**Objectives**
**a)** Does the court opinion support each statement below? For each, answer yes or no and quote the exact words of the opinion that decide it. (i) Ehmke worked for Enterprise for eight months. (ii) Ehmke returned the original documents to Enterprise. (iii) The trial court granted the temporary restraining order on December 2, 1999.
**b)** Can you repeat word for word the part of the court opinion starting at "ENTERPRISE LEASING CO." and ending at "for the Plaintiff-Appellant."?

**Passage to read**
ENTERPRISE LEASING CO. OF PHOENIX v. EHMKENo. 1 CA-CV 99-0046.

3 P.3d 1064 (1999)
197 Ariz. 144

ENTERPRISE LEASING COMPANY OF PHOENIX, a Nevada corporation, Plaintiff-Appellant,
v.
Rich EHMKE, a single man, Defendant-Appellee.

Court of Appeals of Arizona, Division 1, Department C.
December 2, 1999.
Review Denied May 23, 2000.
DeConcini McDonald Yetwin & Lacy, P.C. by Jeffrey R. Simmons, Phoenix, for the Plaintiff-Appellant.
Gregory W. Dawson, Phoenix, for the Defendant-Appellee.

OPINION

EHRLICH, Judge.

¶ 1 This appeal arises out of the denial of a permanent injunction against a company's former employee from misappropriating trade secrets. We agree with Enterprise Leasing Company of Phoenix ("Enterprise") that the trial court erred in finding that the Enterprise financial records and other documents at issue were no longer trade secrets, if they had been, and, thus, that they are not entitled to protection from disclosure by Rich Ehmke, Enterprise's former employee. We conclude instead that the documents constitute proprietary and confidential information and should be afforded trade-secret protection. As such, Ehmke must be enjoined from the disclosure and use of these documents. We therefore reverse the trial court's denial of a permanent injunction, and we remand the case for entry of appropriate relief.

FACTUAL AND PROCEDURAL HISTORY

¶ 2 Ehmke worked for Enterprise in Maricopa County from January 22, 1996, until he was terminated eight months later. As a senior-level manager, Ehmke had access to substantial and proprietary confidential corporate business and financial information concerning Enterprise's market strategy, training methods, and internal financial and operations data. Given his exposure to such information, Ehmke's employment agreement contained a nondisclosure provision, as well as a covenant not to compete. The agreement stated in relevant part that Ehmke:

will not at any time . . . take, disclose, misappropriate or misuse any marketing plans, client list, name, file, book, record, or account or other information or confidential data used at or in any of the businesses managed or owned by [Enterprise]. [He] agrees that any . . . trade secrets developed by [him] during the course of [his] employment . . . become the exclusive property of [Enterprise].

¶ 3 Nonetheless, upon Ehmke's termination, Enterprise discovered that he had absconded with 45 confidential documents comprising Enterprise's strategic plans, programs, methods and approaches. According to Thomas McKinley, Vice President and General Manager of Enterprise, 35 of these documents contained proprietary and confidential information which, if disclosed, would be advantageous to competitors.1 Enterprise demanded that Ehmke return these documents immediately. Instead, Ehmke only returned photocopies of the documents, claiming that he had destroyed the originals.2

¶ 4 Shortly thereafter, Ehmke formed a rental-car consulting firm in Phoenix. In this manner, he blatantly competed with Enterprise, indeed soliciting Enterprise customers and employees with the intent to recruit them for his new business.

¶ 5 On December 17, 1996, the trial court granted Enterprise's motion for a temporary restraining order against Ehmke, prohibiting him from soliciting Enterprise customers and employees, divulging trade secrets and otherwise engaging in direct competition with Enterprise.

**Raw data**
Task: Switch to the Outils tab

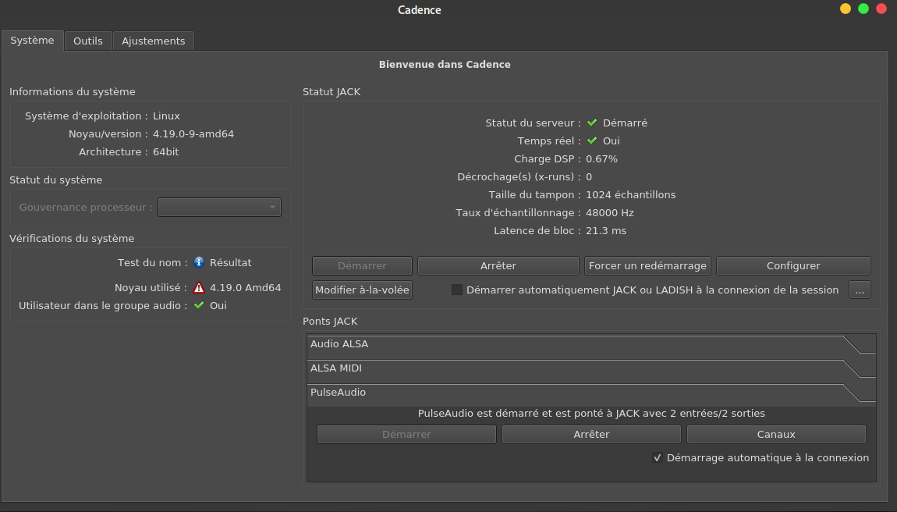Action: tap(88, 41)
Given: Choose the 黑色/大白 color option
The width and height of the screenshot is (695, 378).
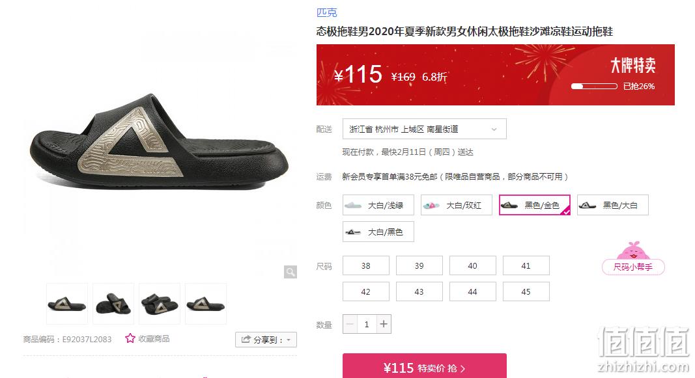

**List of solutions**
**a)**
(i) Yes: "from January 22, 1996, until he was terminated eight months later."
(ii) No: "Ehmke only returned photocopies of the documents, claiming that he had destroyed the originals."
(iii) No: "On December 17, 1996, the trial court granted Enterprise's motion for a temporary restraining order against Ehmke"

**b)**
ENTERPRISE LEASING CO. OF PHOENIX v. EHMKENo. 1 CA-CV 99-0046.

3 P.3d 1064 (1999)
197 Ariz. 144

ENTERPRISE LEASING COMPANY OF PHOENIX, a Nevada corporation, Plaintiff-Appellant,
v.
Rich EHMKE, a single man, Defendant-Appellee.

Court of Appeals of Arizona, Division 1, Department C.
December 2, 1999.
Review Denied May 23, 2000.
DeConcini McDonald Yetwin & Lacy, P.C. by Jeffrey R. Simmons, Phoenix, for the Plaintiff-Appellant.